=== Section Start ===
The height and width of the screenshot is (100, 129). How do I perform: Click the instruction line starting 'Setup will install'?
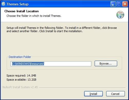62,28
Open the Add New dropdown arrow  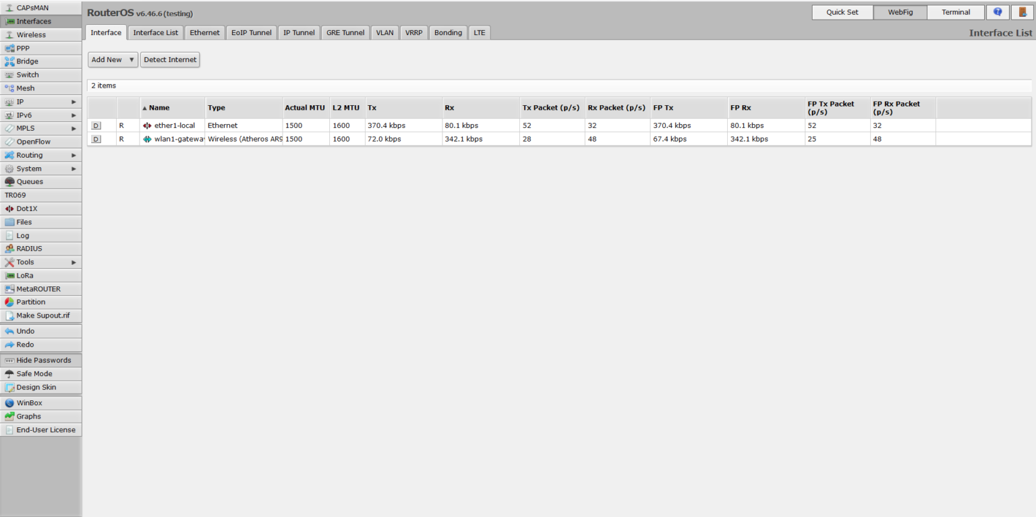[x=131, y=59]
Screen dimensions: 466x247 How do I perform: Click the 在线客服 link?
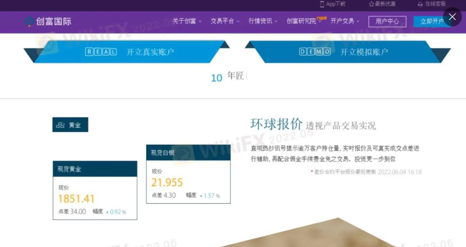(x=435, y=4)
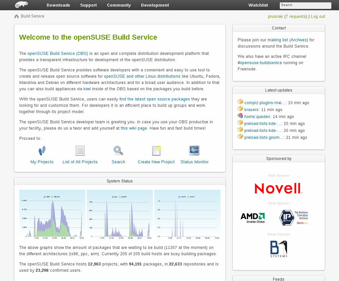Open the Downloads menu
The width and height of the screenshot is (339, 281).
click(58, 5)
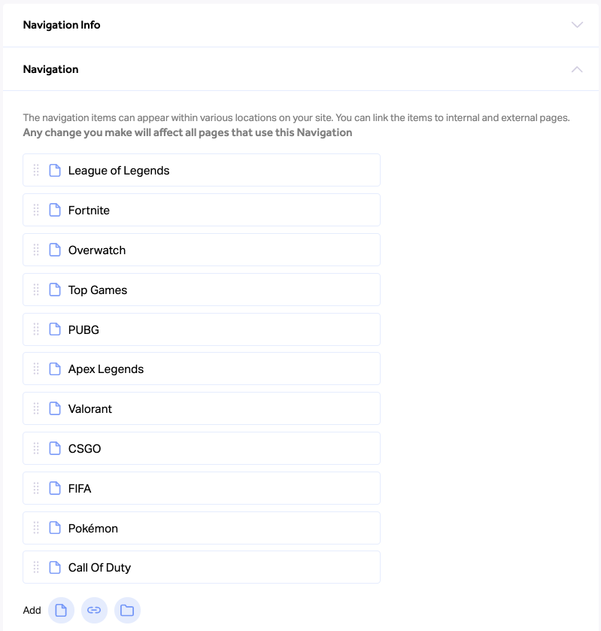This screenshot has width=601, height=631.
Task: Select the PUBG navigation item
Action: pos(202,329)
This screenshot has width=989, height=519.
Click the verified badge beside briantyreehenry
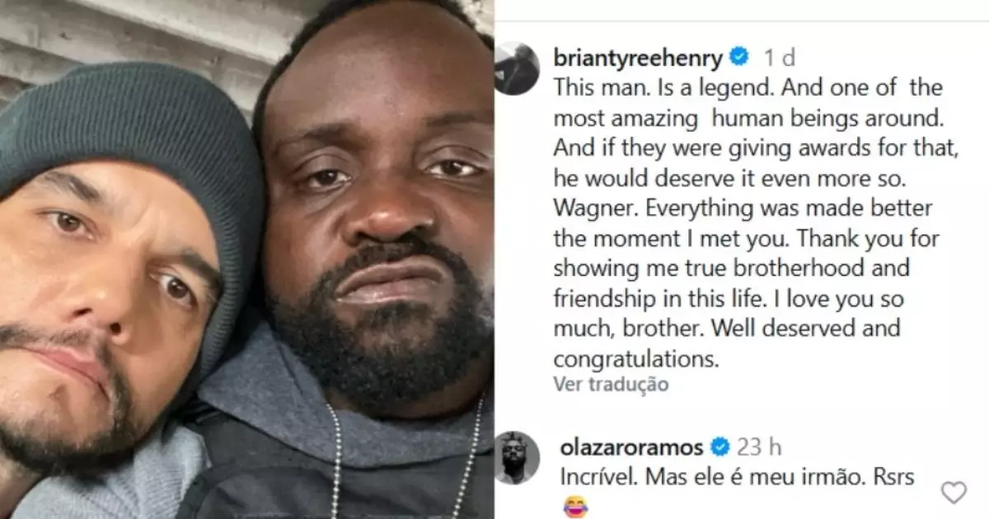(x=739, y=58)
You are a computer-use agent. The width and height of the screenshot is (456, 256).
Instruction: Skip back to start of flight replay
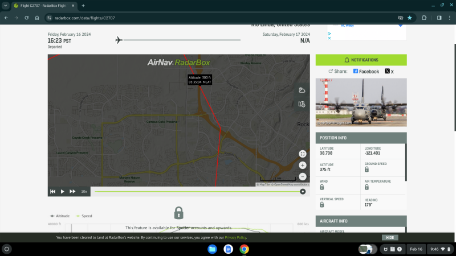click(53, 192)
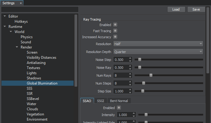Open the Bent Normal tab

click(119, 101)
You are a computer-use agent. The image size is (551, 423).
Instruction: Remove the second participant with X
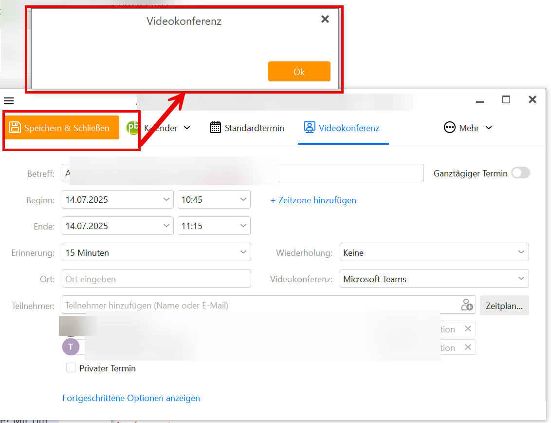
=== Section End ===
→ **Exercise description**
The answer must be every line of the records that contains the word "computer".

→ **Your response**
You are a computer-use agent. The width and height of the screenshot is (456, 256).
You are a computer-use agent. The image size is (551, 423).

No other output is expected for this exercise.